====== Input ======

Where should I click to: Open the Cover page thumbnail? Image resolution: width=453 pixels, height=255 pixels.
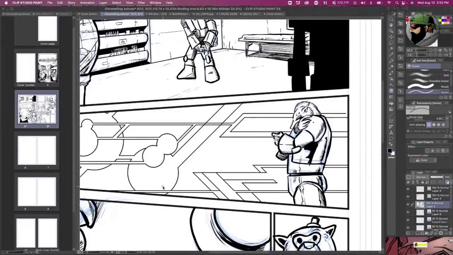point(47,30)
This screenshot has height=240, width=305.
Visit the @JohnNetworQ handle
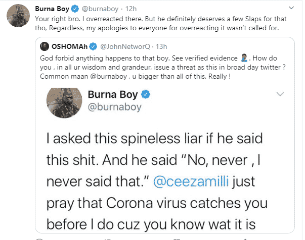[x=121, y=47]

======

Images in the records must not be repeated; everything else should be returned exactly.

Where should I click to: Open the Cover page thumbnail? Image resolution: width=453 pixels, height=255 pixels.
point(47,30)
This screenshot has height=240, width=305.
Visit the @JohnNetworQ handle
[x=121, y=47]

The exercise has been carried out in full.